Shared Language, Shared Culture
My friend’s experience abroad in 1970s China is certainly very different from my experience of living in Sweden today (I also spent stretches of time in China in 2004/2005/2006, but that’s a different story!) Here, many instantaneous lines of connection remain open for me with the US. And, there are many similarities between New York and Stockholm life — or, perhaps, better said, many Swedes and Americans participate in a shared international culture of iPhones, well-roasted coffees, hip secondhand shops, the Millennium trilogy of Stig Larsson books, big theater showings of the Hobbit, American TV shows, and Swedish bands ranging from ABBA to First Aid Kit.
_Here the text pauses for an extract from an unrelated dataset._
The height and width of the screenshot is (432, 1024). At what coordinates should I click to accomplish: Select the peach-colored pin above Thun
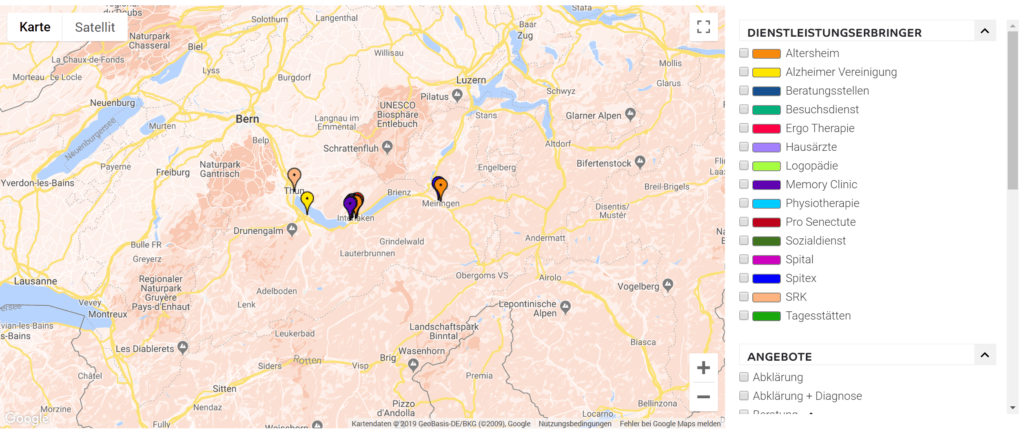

Part of this crossover is related to the fact that a large majority of Swedes speak and read English very well. Bookstores and libraries in Stockholm typically have a large selection of English language books, Swedish academics often publish in English, and some workplaces are entirely English-speaking. Despite the fact that English is not one of Sweden’s official minority languages, government websites and services are often offered in both Swedish and English. All of this is not for the benefit of native English speakers alone, but rather allows Sweden to connect with a large international community with English as a lingua franca.
In digital culture, the overlap is often even more clear. Many computer-related words have been taken directly from English into the Swedish language. Apple devices like iPhones are incredibly popular. And, episodes of American shows like Portlandia and True Blood are available on the Swedish public television website.
Episode of Portlandia currently available on SVTplay.
The media connections continue: recently a Swedish relative began reading The Economist and The New Yorker on his tablet — as this digital option is much cheaper than an international paper subscription and makes it affordable. A woman I spoke with in a shop in Stockholm in early January had just finished gorging on a set of American science fiction novels she’d ordered on Amazon.com. Many of the books, she said, had labels from US libraries — presumably books the libraries had purged from their collections. And, a friend showed me beautiful antique quilts from the southern US that she’d won on Ebay and had shipped to Sweden.
(This digital exchange isn’t always so smooth — for instance, I can’t buy Swedish language media via my US-based iTunes account, and it’s hard, though by no means impossible, to access certain American media online from abroad.)
Nevertheless, there are some basic differences (and many more subtle ones — surely including those I haven’t yet discovered). Most markedly, Sweden’s social safety net with affordable day care, low-cost and high-quality healthcare, support for families with children, and long vacations has an impact on life in general, as well as on digital norms.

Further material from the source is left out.